> 作業内容
「Task: Close the」を含む行から「Action: 768,27」を含む行までのレコードを、列名「本文」と「回答」の2列CSVとして、1件につき1行で出力してください。各値は改行を空白に置き換えて引用符付きの1フィールドに収め、画像は含めないこと。

-------- 提供レコード

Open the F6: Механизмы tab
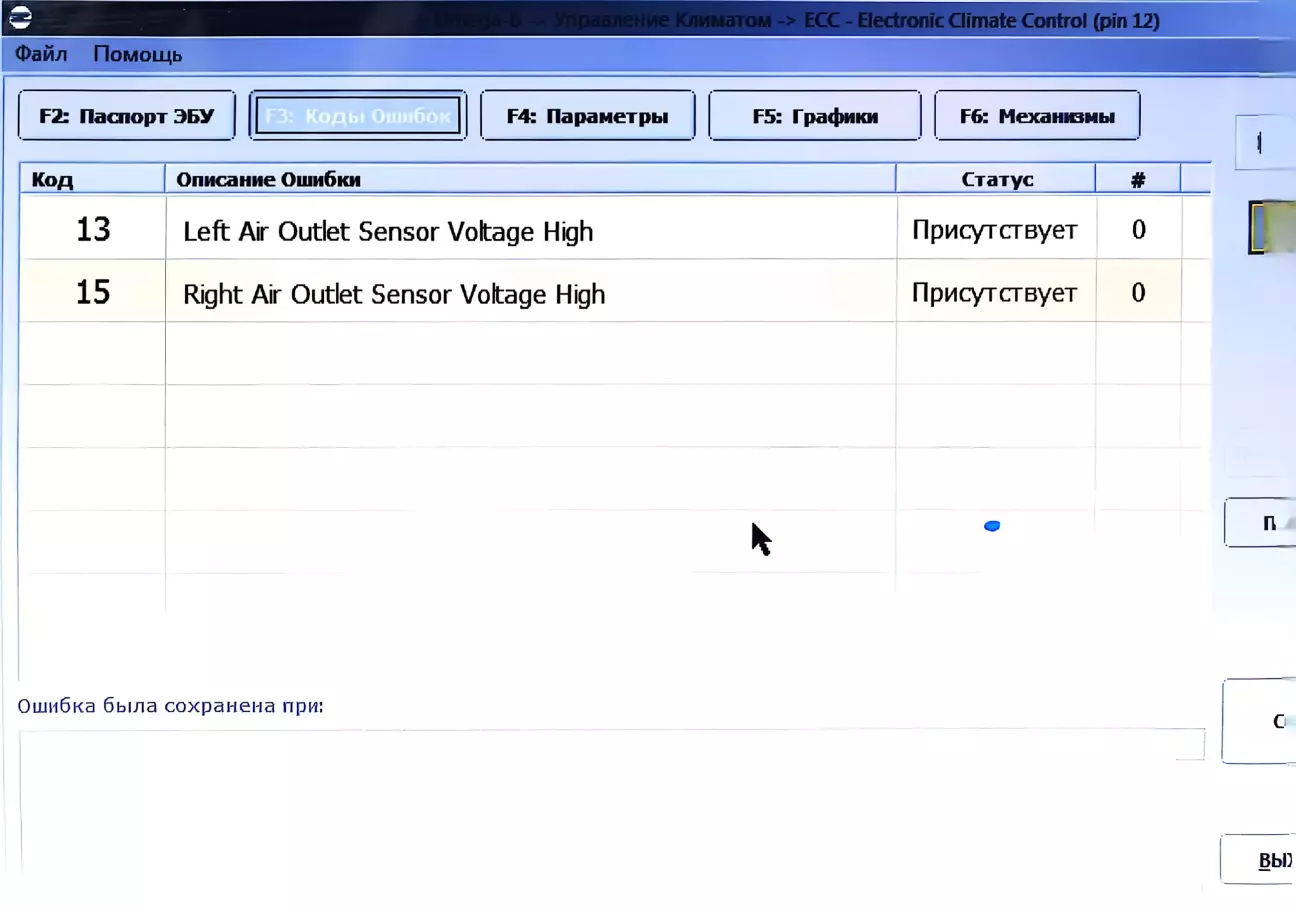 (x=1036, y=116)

----------------
-------- 提供レコード

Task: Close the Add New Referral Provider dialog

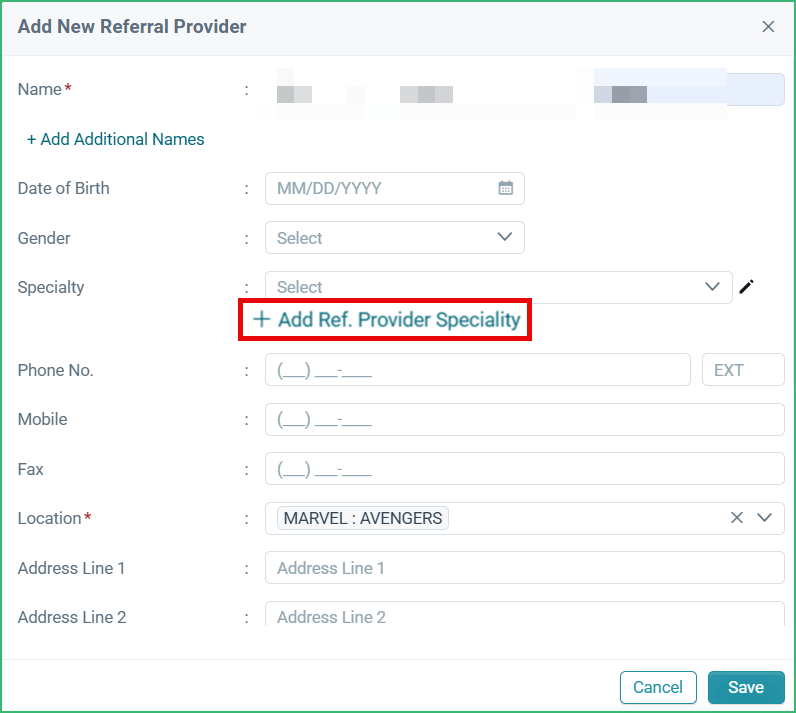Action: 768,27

----------------
-------- 提供レコード

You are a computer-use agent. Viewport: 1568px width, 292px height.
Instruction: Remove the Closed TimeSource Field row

----------------

> 解答
本文,回答
"Task: Close the Add New Referral Provider dialog","Action: 768,27"